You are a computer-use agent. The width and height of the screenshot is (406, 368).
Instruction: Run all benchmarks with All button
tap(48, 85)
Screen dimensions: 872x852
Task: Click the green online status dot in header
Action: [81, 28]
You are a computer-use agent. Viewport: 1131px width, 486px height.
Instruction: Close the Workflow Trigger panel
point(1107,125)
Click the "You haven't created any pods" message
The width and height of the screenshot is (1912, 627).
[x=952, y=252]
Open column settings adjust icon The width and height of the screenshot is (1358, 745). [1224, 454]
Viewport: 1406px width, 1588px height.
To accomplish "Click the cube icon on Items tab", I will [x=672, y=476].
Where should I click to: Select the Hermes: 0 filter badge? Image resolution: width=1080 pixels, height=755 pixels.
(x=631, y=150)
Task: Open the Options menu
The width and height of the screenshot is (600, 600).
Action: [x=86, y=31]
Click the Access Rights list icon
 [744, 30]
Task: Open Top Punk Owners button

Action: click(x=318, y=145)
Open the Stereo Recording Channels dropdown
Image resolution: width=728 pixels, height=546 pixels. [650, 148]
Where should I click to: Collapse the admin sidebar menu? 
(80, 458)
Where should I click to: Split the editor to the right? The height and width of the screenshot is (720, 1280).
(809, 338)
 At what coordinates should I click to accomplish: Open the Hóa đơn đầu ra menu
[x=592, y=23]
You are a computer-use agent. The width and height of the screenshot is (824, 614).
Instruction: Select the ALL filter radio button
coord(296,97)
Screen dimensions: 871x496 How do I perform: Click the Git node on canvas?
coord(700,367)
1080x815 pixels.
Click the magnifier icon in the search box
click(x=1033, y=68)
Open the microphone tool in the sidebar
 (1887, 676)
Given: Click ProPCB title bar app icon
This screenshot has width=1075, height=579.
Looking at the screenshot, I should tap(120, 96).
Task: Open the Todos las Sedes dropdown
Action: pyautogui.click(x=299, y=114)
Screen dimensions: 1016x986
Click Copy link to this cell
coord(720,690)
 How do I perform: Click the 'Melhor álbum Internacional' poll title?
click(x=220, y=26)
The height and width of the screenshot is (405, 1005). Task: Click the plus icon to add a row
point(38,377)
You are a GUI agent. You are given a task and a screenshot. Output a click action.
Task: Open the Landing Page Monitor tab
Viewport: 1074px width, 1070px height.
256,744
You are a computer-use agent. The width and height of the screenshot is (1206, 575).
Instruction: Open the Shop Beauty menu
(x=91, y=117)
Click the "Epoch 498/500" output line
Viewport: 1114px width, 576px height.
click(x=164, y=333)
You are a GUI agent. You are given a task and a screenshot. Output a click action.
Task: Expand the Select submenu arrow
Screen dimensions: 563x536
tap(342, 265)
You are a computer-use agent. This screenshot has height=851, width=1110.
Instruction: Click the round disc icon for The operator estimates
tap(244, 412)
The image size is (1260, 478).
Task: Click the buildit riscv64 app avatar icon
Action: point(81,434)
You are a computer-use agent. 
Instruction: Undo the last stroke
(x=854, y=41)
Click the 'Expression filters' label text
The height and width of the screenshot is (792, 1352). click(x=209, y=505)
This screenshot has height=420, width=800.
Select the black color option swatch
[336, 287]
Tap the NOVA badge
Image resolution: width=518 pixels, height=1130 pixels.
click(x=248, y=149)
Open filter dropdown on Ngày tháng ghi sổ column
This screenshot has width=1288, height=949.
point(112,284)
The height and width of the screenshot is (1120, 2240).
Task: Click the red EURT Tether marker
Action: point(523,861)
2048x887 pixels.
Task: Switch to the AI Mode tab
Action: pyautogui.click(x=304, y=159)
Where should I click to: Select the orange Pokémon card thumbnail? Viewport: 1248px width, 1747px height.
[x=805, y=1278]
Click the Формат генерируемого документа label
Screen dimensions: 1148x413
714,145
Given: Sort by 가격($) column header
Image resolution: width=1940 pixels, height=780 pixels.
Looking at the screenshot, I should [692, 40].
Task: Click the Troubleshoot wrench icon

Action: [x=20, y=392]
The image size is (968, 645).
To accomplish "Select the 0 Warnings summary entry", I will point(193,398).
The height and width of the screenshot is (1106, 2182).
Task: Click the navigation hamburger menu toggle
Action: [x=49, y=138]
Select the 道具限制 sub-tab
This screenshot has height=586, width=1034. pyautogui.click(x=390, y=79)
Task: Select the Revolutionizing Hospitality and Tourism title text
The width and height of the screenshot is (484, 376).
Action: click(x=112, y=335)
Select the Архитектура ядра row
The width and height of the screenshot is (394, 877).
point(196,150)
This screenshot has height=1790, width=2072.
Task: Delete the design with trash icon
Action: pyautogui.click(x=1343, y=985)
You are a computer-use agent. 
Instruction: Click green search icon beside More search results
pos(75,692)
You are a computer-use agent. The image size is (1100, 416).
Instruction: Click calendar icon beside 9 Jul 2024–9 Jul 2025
********************
→ Task goal
Reproduce each entry above exactly, keeping every character.

→ Answer for the task
You are a computer-use agent. The width and height of the screenshot is (406, 368).
Instruction: Run all benchmarks with All button
tap(48, 85)
Screen dimensions: 872x852
Task: Click the green online status dot in header
Action: [81, 28]
You are a computer-use agent. Viewport: 1131px width, 486px height.
Instruction: Close the Workflow Trigger panel
point(1107,125)
Click the "You haven't created any pods" message
The width and height of the screenshot is (1912, 627).
[x=952, y=252]
Open column settings adjust icon The width and height of the screenshot is (1358, 745). [1224, 454]
Viewport: 1406px width, 1588px height.
To accomplish "Click the cube icon on Items tab", I will [x=672, y=476].
Where should I click to: Select the Hermes: 0 filter badge? Image resolution: width=1080 pixels, height=755 pixels.
(x=631, y=150)
Task: Open the Options menu
The width and height of the screenshot is (600, 600).
Action: [x=86, y=31]
Click the Access Rights list icon
 [744, 30]
Task: Open Top Punk Owners button

Action: click(x=318, y=145)
Open the Stereo Recording Channels dropdown
Image resolution: width=728 pixels, height=546 pixels. [650, 148]
Where should I click to: Collapse the admin sidebar menu? 
(80, 458)
Where should I click to: Split the editor to the right? The height and width of the screenshot is (720, 1280).
(809, 338)
 At what coordinates should I click to accomplish: Open the Hóa đơn đầu ra menu
[x=592, y=23]
You are a computer-use agent. The width and height of the screenshot is (824, 614).
Instruction: Select the ALL filter radio button
coord(296,97)
Screen dimensions: 871x496 How do I perform: Click the Git node on canvas?
coord(700,367)
1080x815 pixels.
Click the magnifier icon in the search box
click(x=1033, y=68)
Open the microphone tool in the sidebar
 (1887, 676)
Given: Click ProPCB title bar app icon
This screenshot has width=1075, height=579.
Looking at the screenshot, I should tap(120, 96).
Task: Open the Todos las Sedes dropdown
Action: pyautogui.click(x=299, y=114)
Screen dimensions: 1016x986
Click Copy link to this cell
coord(720,690)
 How do I perform: Click the 'Melhor álbum Internacional' poll title?
click(x=220, y=26)
The height and width of the screenshot is (405, 1005). Task: Click the plus icon to add a row
point(38,377)
You are a GUI agent. You are given a task and a screenshot. Output a click action.
Task: Open the Landing Page Monitor tab
Viewport: 1074px width, 1070px height.
256,744
You are a computer-use agent. The width and height of the screenshot is (1206, 575).
Instruction: Open the Shop Beauty menu
(x=91, y=117)
Click the "Epoch 498/500" output line
Viewport: 1114px width, 576px height.
click(x=164, y=333)
You are a GUI agent. You are given a task and a screenshot. Output a click action.
Task: Expand the Select submenu arrow
Screen dimensions: 563x536
tap(342, 265)
You are a computer-use agent. This screenshot has height=851, width=1110.
Instruction: Click the round disc icon for The operator estimates
tap(244, 412)
The image size is (1260, 478).
Task: Click the buildit riscv64 app avatar icon
Action: point(81,434)
You are a computer-use agent. 
Instruction: Undo the last stroke
(x=854, y=41)
Click the 'Expression filters' label text
The height and width of the screenshot is (792, 1352). click(x=209, y=505)
This screenshot has height=420, width=800.
Select the black color option swatch
[336, 287]
Tap the NOVA badge
Image resolution: width=518 pixels, height=1130 pixels.
click(x=248, y=149)
Open filter dropdown on Ngày tháng ghi sổ column
This screenshot has width=1288, height=949.
point(112,284)
The height and width of the screenshot is (1120, 2240).
Task: Click the red EURT Tether marker
Action: point(523,861)
2048x887 pixels.
Task: Switch to the AI Mode tab
Action: pyautogui.click(x=304, y=159)
Where should I click to: Select the orange Pokémon card thumbnail? Viewport: 1248px width, 1747px height.
[x=805, y=1278]
Click the Формат генерируемого документа label
Screen dimensions: 1148x413
714,145
Given: Sort by 가격($) column header
Image resolution: width=1940 pixels, height=780 pixels.
Looking at the screenshot, I should [692, 40].
Task: Click the Troubleshoot wrench icon

Action: [x=20, y=392]
The image size is (968, 645).
To accomplish "Select the 0 Warnings summary entry", I will point(193,398).
The height and width of the screenshot is (1106, 2182).
Task: Click the navigation hamburger menu toggle
Action: [x=49, y=138]
Select the 道具限制 sub-tab
This screenshot has height=586, width=1034. pyautogui.click(x=390, y=79)
Task: Select the Revolutionizing Hospitality and Tourism title text
The width and height of the screenshot is (484, 376).
Action: click(x=112, y=335)
Select the Архитектура ядра row
The width and height of the screenshot is (394, 877).
point(196,150)
This screenshot has height=1790, width=2072.
Task: Delete the design with trash icon
Action: pyautogui.click(x=1343, y=985)
You are a computer-use agent. 
Instruction: Click green search icon beside More search results
pos(75,692)
You are a computer-use agent. The image size is (1100, 416).
Instruction: Click calendar icon beside 9 Jul 2024–9 Jul 2025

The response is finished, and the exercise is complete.